- Crowd gathered in front of Jess & Jim's during the 2013 Martin City St. Patrick's Day Parade
- Interactive map of Jess & Jim's Steakhouse

Restaurant information
- Established: April 15, 1938; 88 years ago
- Owner: Mike Van Noy
- Food type: steakhouse
- Location: 517 E 135th Street, Martin City, Missouri, 64145, USA
- Coordinates: 38°52′56″N 94°35′21″W﻿ / ﻿38.88232°N 94.58918°W
- Website: Official website

= Jess & Jim's Steakhouse =

Jess & Jim's Steakhouse is a steakhouse restaurant located on 135th Street in Martin City, Missouri. Founded in 1938, Jess & Jim's has been ranked numerous times by national publications as one of the best steakhouses in the United States.

==History==
Jess & Jim's originally opened for business in April 1938, near the corner of 135th Street and Holmes Road in Martin City, Missouri, near the location that is now occupied by Fiorella's Jack Stack Barbecue. Jess & Jim's was started as a small bar and grill by best friends Jess Kincaid and Jim Wright. After a short time, Jess Kincaid got married and sold his share of the business to Jim Wright; however, his name "Jess" in the restaurant name remained as a lasting reminder of his contributions and friendship with Jim Wright. In 1949, Wright's cousin R.C. Van Noy began working in the business.

On the evening of May 20, 1957 the F5 Ruskin Heights Tornado passed through Martin City on its way to leveling the newly built Ruskin Heights neighborhood. The restaurant was not opened on that Monday night, which may have saved many lives. The tornado destroyed the original Jess & Jim's building, but the owner's parakeet survived unharmed. Following the tornado, Wright moved the restaurant to its current location at 135th and Locust Street, because R.C. Van Noy already owned the building, and they didn't have insurance on the other building that was destroyed. Before Jess & Jim's moved into its current home, the building housed a pharmacy downstairs and Huffy's roller rink on the upper level.

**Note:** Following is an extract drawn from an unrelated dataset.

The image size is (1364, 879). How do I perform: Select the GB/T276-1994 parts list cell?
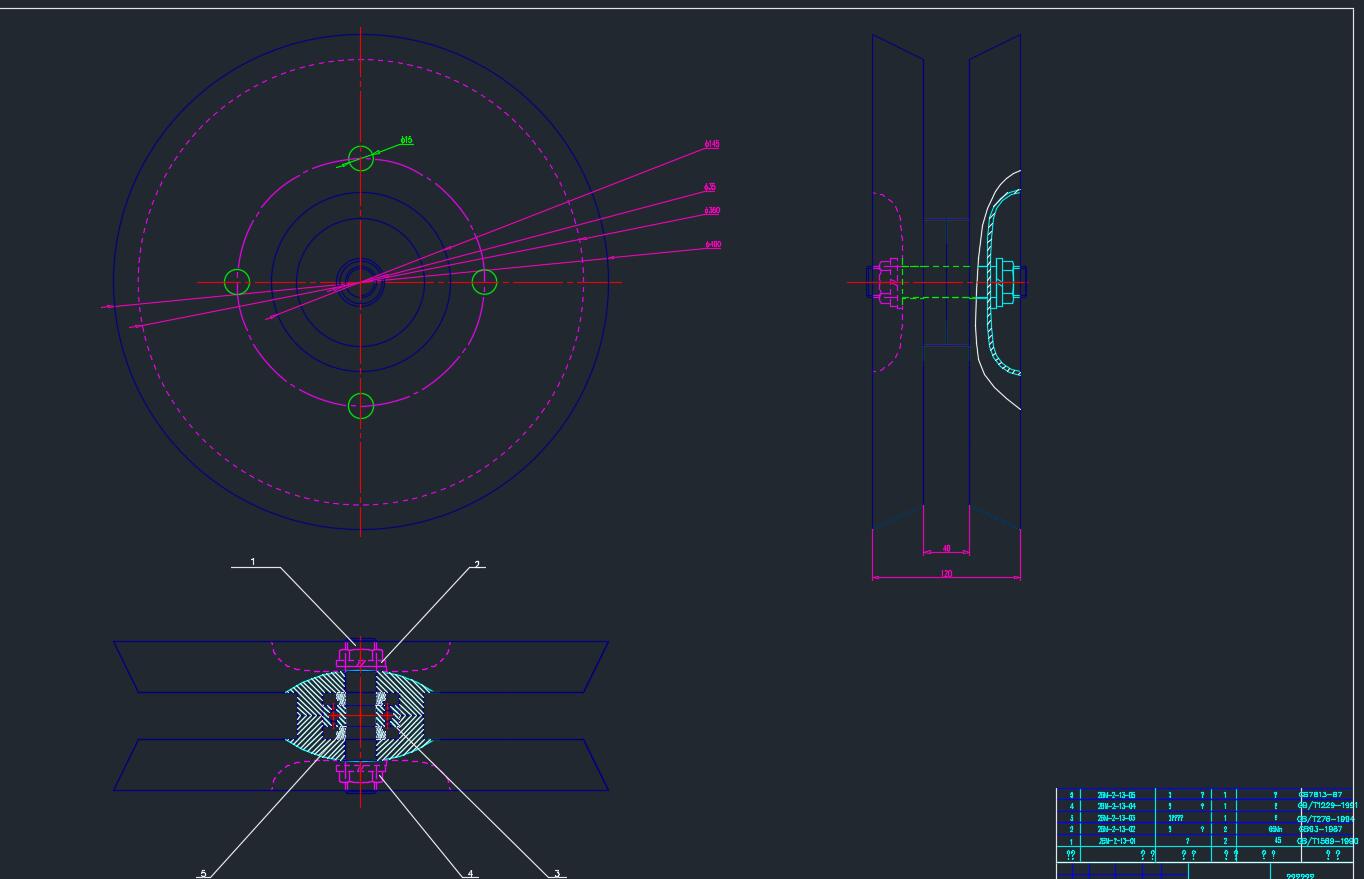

==Awards and recognition==
The restaurant has also earned accolades from several national publications:
- 1972 - Calvin Trillin named Jess & Jim's steakhouse "the finest in the world" in his article in Playboy Magazine.
- 1992 - USA Today named Jess & Jim’s amongst the top five steakhouses in the world.
- 2001 - Playboy Magazine again named Jess & Jim’s one of the top ten steakhouses in the world, calling it the "quintessential Midwestern steakhouse."
- 2008 - Esquire Magazine named the KC Playboy Strip at Jess & Jim's as one of the 20 Best Steaks in America
- 2013 - Travel + Leisure named Jess & Jim's among the best steakhouses in the United States
- 2013 - The Daily Meal listed Jess & Jim's at #9 in its list of America's 20 Best Steakhouses.
- 2014 - MSN listed Jess & Jim's at #47 on its list of America's 50 Best Steakhouses.
- 2014 - Travel Channel television series Food Paradise filmed a segment featuring Jess & Jim's in November.
- 2014 - Men's Journal recognized Jess & Jim's as being one of the 10 Best Steakhouses in the World
- 2016 - Yahoo Food went on a search for the best steakhouses. They ranked Jess and Jim's at the #8 spot on their list of the top ten steakhouses in the world.
- 2018 - The Daily Meal named Jess & Jim's as The Best Special Occasion Restaurant in the state of Missouri.